Stored data entries:
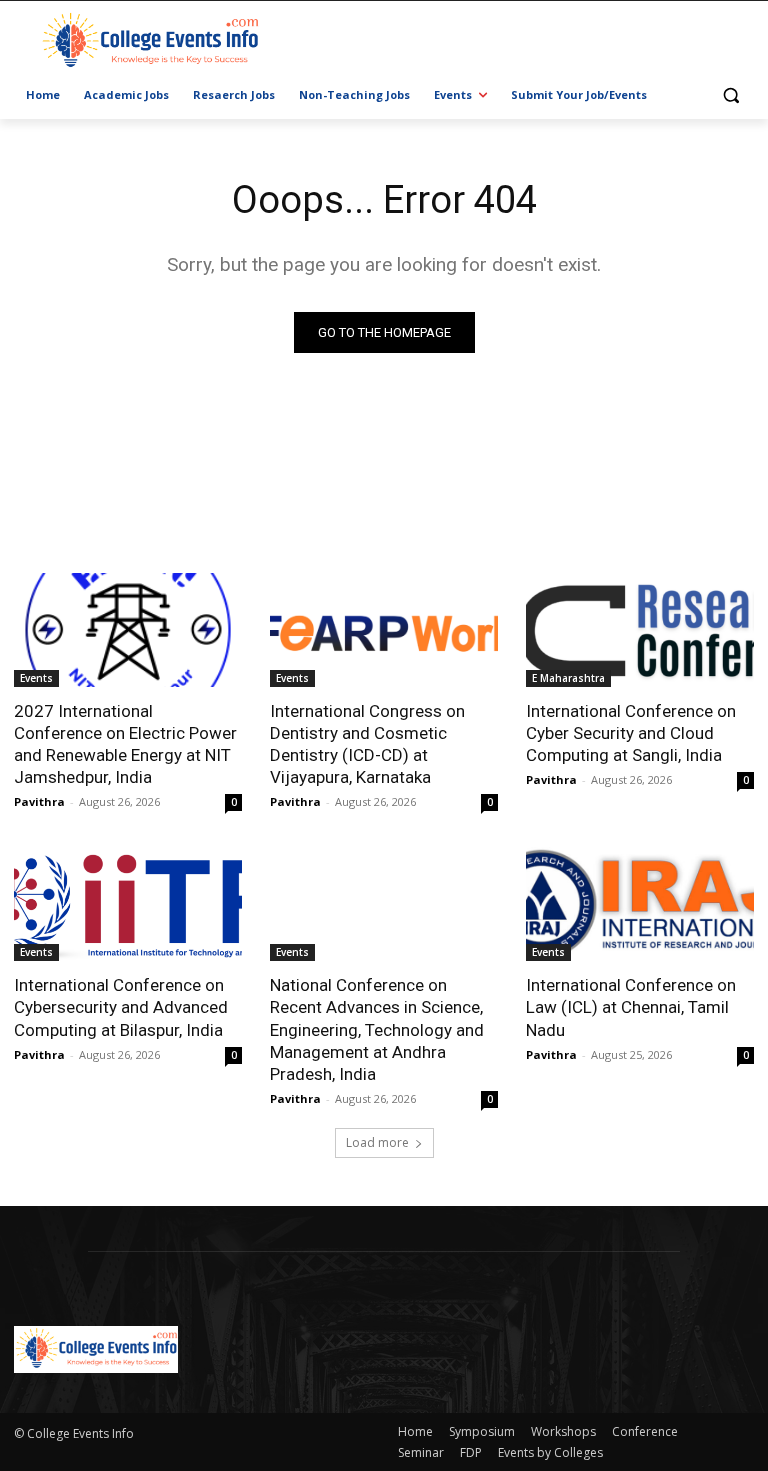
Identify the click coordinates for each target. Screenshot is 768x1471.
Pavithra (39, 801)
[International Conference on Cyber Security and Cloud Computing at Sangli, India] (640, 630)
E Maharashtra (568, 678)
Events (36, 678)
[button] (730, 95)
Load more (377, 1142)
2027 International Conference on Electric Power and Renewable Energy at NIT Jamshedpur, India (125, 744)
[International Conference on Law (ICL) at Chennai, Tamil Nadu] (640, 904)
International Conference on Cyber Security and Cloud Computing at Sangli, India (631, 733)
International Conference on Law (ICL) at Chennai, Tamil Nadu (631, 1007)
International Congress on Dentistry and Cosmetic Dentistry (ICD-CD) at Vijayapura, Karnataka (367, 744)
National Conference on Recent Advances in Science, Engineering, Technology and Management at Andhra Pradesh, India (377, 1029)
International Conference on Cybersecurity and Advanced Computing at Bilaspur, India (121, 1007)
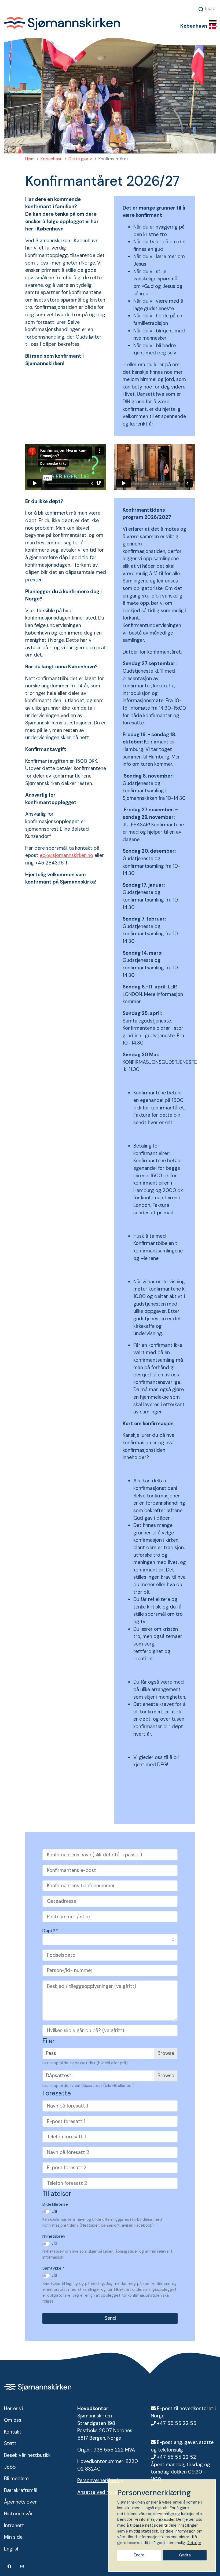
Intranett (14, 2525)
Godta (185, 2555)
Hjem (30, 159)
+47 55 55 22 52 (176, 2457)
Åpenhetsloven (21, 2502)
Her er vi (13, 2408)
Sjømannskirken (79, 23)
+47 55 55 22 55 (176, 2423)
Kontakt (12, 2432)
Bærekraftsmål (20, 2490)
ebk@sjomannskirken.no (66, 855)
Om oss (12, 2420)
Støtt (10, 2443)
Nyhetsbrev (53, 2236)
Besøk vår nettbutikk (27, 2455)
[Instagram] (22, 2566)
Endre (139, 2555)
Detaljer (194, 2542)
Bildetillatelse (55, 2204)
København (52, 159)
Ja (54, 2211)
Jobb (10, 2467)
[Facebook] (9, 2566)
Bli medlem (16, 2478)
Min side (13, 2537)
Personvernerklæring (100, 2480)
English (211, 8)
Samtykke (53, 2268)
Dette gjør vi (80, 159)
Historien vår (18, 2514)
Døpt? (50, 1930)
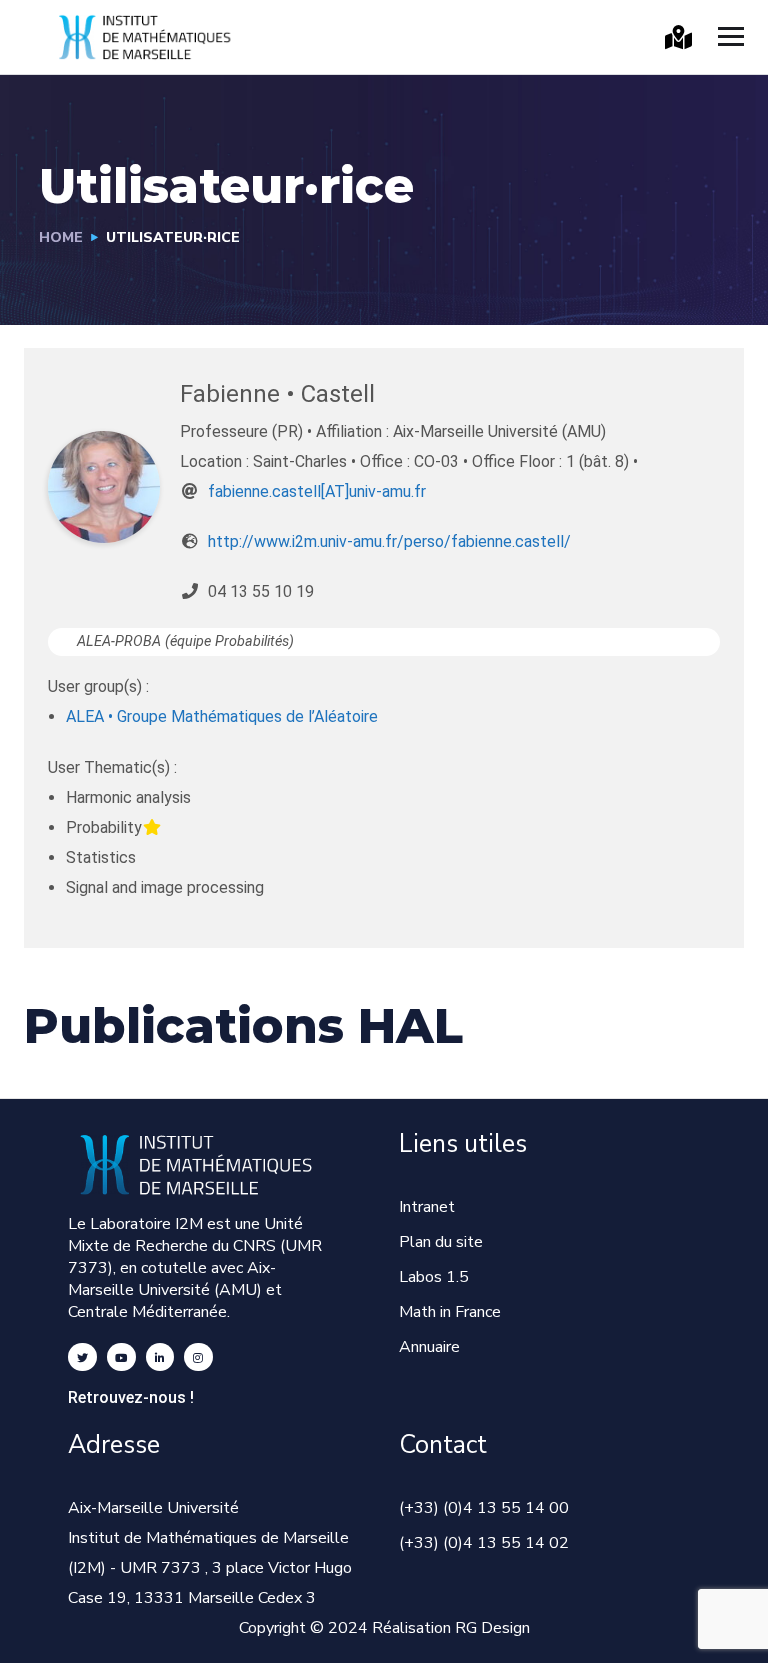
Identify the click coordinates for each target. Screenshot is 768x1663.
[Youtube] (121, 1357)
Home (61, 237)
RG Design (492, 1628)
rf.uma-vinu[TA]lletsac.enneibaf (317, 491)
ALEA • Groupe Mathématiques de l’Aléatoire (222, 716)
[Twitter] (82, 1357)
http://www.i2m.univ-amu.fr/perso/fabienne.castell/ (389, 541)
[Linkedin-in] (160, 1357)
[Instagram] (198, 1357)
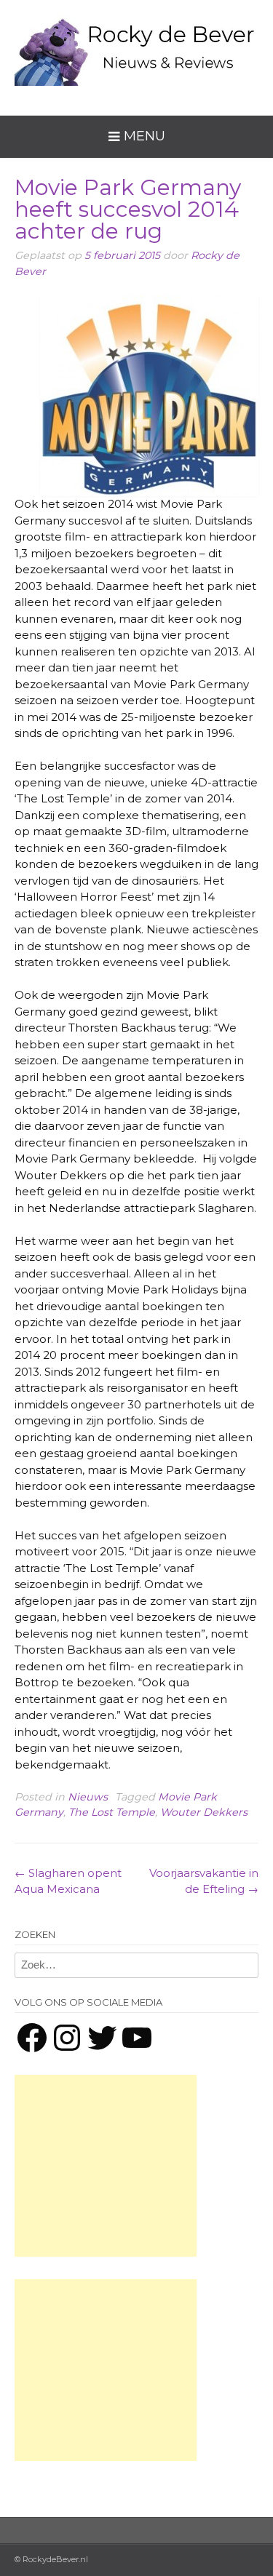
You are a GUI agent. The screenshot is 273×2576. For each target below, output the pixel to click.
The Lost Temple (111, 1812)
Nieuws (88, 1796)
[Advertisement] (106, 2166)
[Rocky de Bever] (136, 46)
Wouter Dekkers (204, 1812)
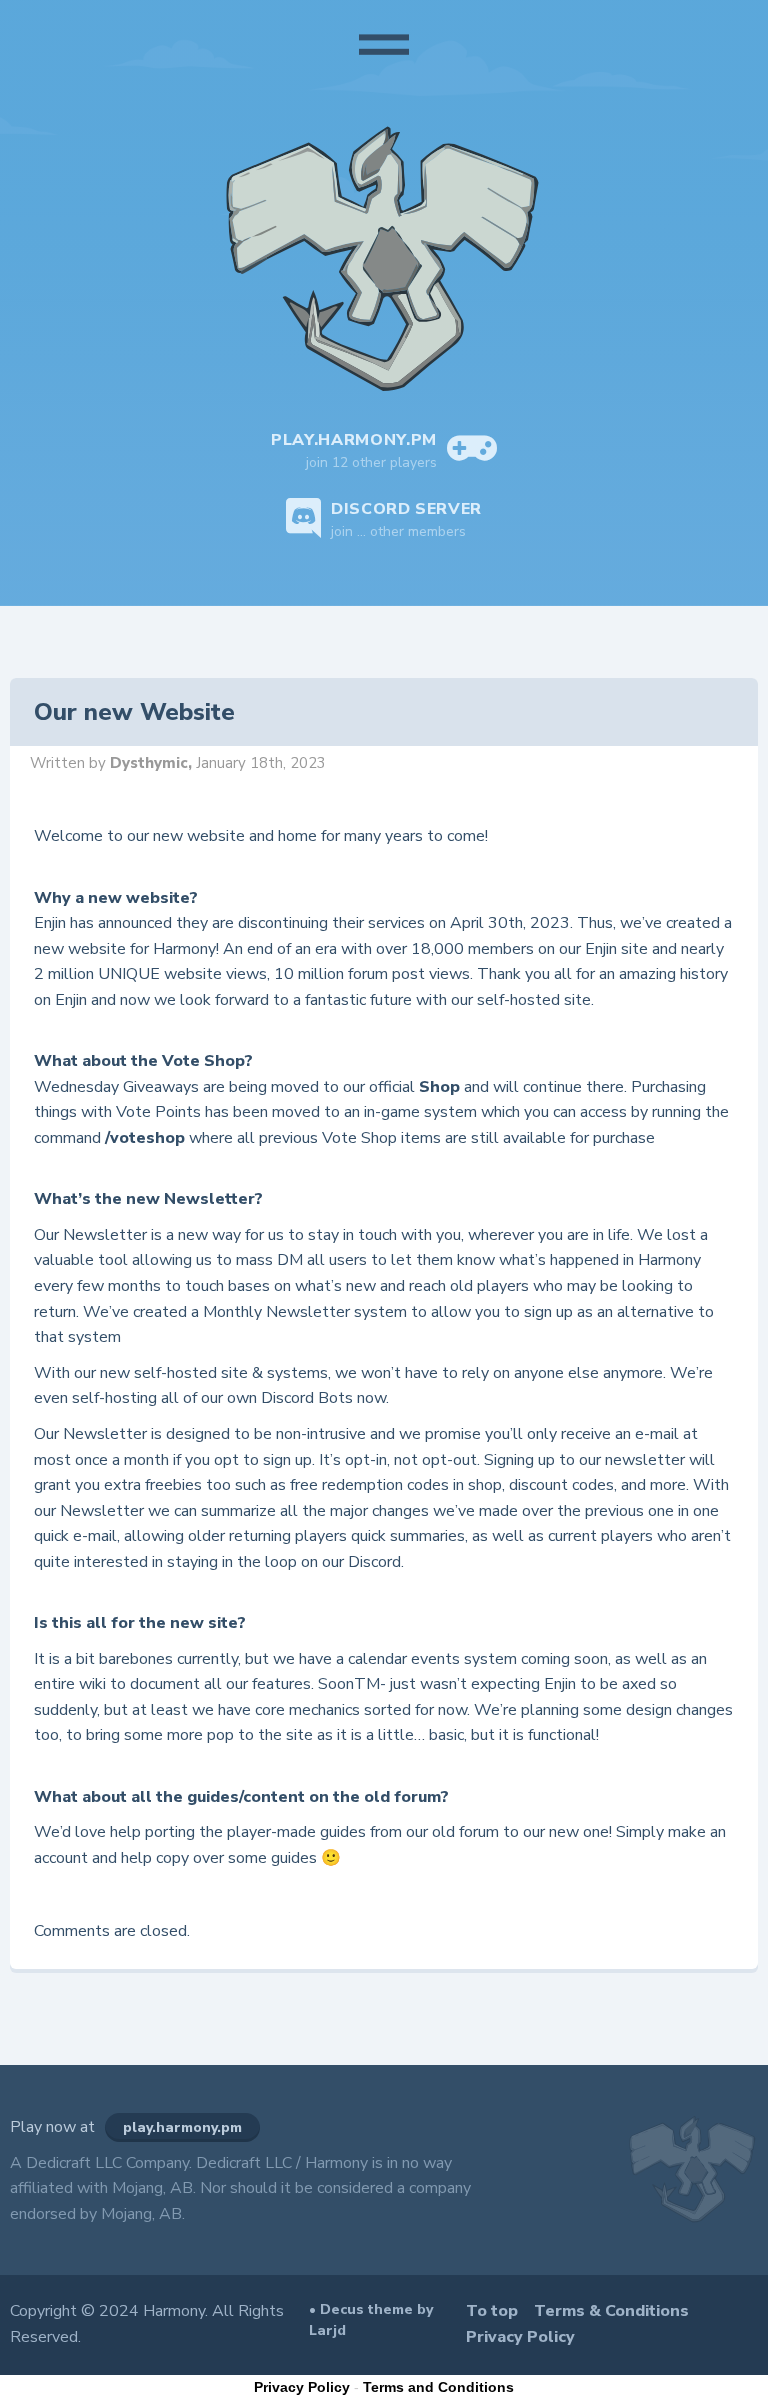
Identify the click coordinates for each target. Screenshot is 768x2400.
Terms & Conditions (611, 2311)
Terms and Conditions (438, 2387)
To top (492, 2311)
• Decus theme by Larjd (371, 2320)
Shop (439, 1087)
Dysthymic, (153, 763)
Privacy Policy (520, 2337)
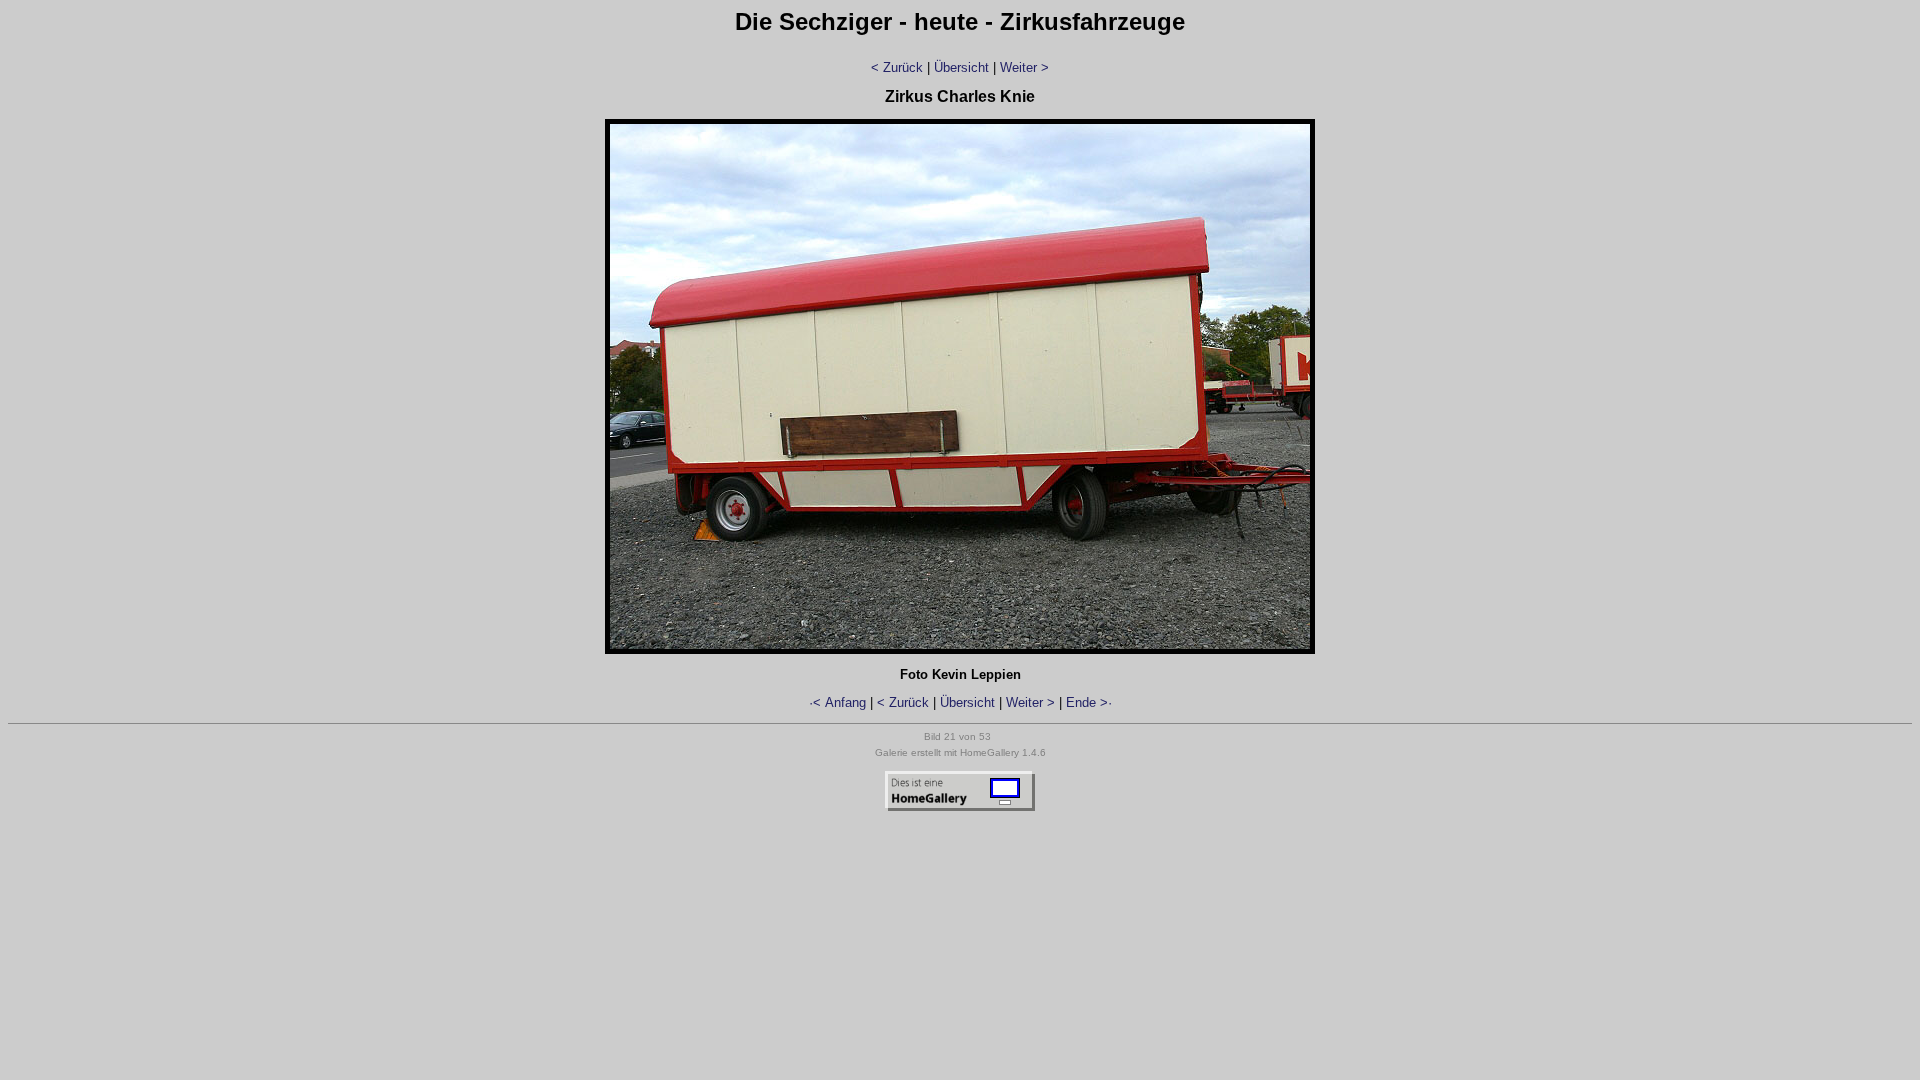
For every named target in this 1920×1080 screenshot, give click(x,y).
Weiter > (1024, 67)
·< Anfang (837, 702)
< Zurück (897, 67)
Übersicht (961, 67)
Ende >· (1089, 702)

* Prompt *
Starting at the first line of the records above, set down each line exactly through the one that holds "rf.uma-vinu[TA]lletsac.enneibaf (317, 491)". Omit pictures.

* Task answer *
Identify the click coordinates for each target. Screenshot is 768x1471.
Pavithra (39, 801)
[International Conference on Cyber Security and Cloud Computing at Sangli, India] (640, 630)
E Maharashtra (568, 678)
Events (36, 678)
[button] (730, 95)
Load more (377, 1142)
2027 International Conference on Electric Power and Renewable Energy at NIT Jamshedpur, India (125, 744)
[International Conference on Law (ICL) at Chennai, Tamil Nadu] (640, 904)
International Conference on Cyber Security and Cloud Computing at Sangli, India (631, 733)
International Conference on Law (ICL) at Chennai, Tamil Nadu (631, 1007)
International Congress on Dentistry and Cosmetic Dentistry (ICD-CD) at Vijayapura, Karnataka (367, 744)
National Conference on Recent Advances in Science, Engineering, Technology and Management at Andhra Pradesh, India (377, 1029)
International Conference on Cybersecurity and Advanced Computing at Bilaspur, India (121, 1007)
Intranett (14, 2525)
Godta (185, 2555)
Hjem (30, 159)
+47 55 55 22 52 (176, 2457)
Åpenhetsloven (21, 2502)
Her er vi (13, 2408)
Sjømannskirken (79, 23)
+47 55 55 22 55 (176, 2423)
Kontakt (12, 2432)
Bærekraftsmål (20, 2490)
ebk@sjomannskirken.no (66, 855)
Om oss (12, 2420)
Støtt (10, 2443)
Nyhetsbrev (53, 2236)
Besøk vår nettbutikk (27, 2455)
[Instagram] (22, 2566)
Endre (139, 2555)
Detaljer (194, 2542)
Bildetillatelse (55, 2204)
København (52, 159)
Ja (54, 2211)
Jobb (10, 2467)
[Facebook] (9, 2566)
Bli medlem (16, 2478)
Min side (13, 2537)
Personvernerklæring (100, 2480)
English (211, 8)
Samtykke (53, 2268)
Dette gjør vi (80, 159)
Historien vår (18, 2514)
Døpt? (50, 1930)
Identify the click coordinates for each target. Screenshot is 768x1663.
[Youtube] (121, 1357)
Home (61, 237)
RG Design (492, 1628)
rf.uma-vinu[TA]lletsac.enneibaf (317, 491)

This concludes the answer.